Wednesday, October 7, 2009

UPDATES

Our month in China was amazing, read Michael's blog for more detailed adventures.

After a (too quick) layover in Bangkok, we have entered our first few days in India. We landed in Thursday afternoon in Calcutta. Although it lived up to its reputation for of extreme poverty and chaos, there were parts of the city which I found almost endearing. The whole city had an almost post apocalyptic vibe to me. There were tons of beautiful 19th century British buildings, but none of them have been maintained, so they are now dirty and dilapidated. This once great capitol is now overgrown with tropical jungle plants, and the streets and buildings seem to all be slowly crumbling. Great murders of crows added an almost Hitchcock feel.

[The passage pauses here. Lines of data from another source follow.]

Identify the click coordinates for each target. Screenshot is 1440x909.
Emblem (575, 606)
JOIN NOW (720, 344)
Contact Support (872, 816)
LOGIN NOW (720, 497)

That's not to say that I was not deeply moved by the poverty here. It is very sobering to see so many destitute in the streets making homes of garbage. However, I do think I was slightly more prepared for India's 3rd world-ness than Michael was. The first time I visited China was in 1995. Although China's economy was on the rise, there was still no significant expat scene, no backpacker hostels, and certainly no western style toilets. In addition, my first visit was not to one of the quickly developing cities of Beijing or Shanghai, but to Chengdu, which is basically the last Han Chinese city before the autonomous regions of the west. Only in the last few years has Chengdu seen more Western travelers, mostly on their way to Tibet or other rural areas of China's southwest. Although the poverty was probably not as bad as in Calcutta, I still remember being shocked and moved by all of the disfigured and mentally ill who slept on the streets. It was also not uncommon for beggars to aggressively stick their hands in taxis and ask for money or for orphan children to hold on to your legs until you gave them a few coins. In later visits, this became less and less visible, and it wasn't until we arrived in India that I realized beggars in China seemed nearly nonexistent on our trip (although I question whether they have actually been helped or the government has simply hidden them...).

So, all in all, I found Calcutta intense, wild, but intriguing, and although I might not choose to go back there, it wouldn't be the worst thing in the world. In fact, our last night we saw an amazing musical performance, which would have made me really start liking the city if I hadn't ended the night with my head in the toilet AGAIN.

Now, after our first Indian overnight sleeper train and a very rough 4 hour jeep ride, we are finally in our hotel in Darjeeling. It is much more laid back here, and the scenery is incredible. Sadly, Michael and I both seem to be suffering from pretty bad stomach infections, but I suppose these are common in new places. I am ecstatic to have the chance to go into the Himalayas, though, as it has been a wish of mine since my first trip to the Rubin Museum a few years ago. Truly a dream come true.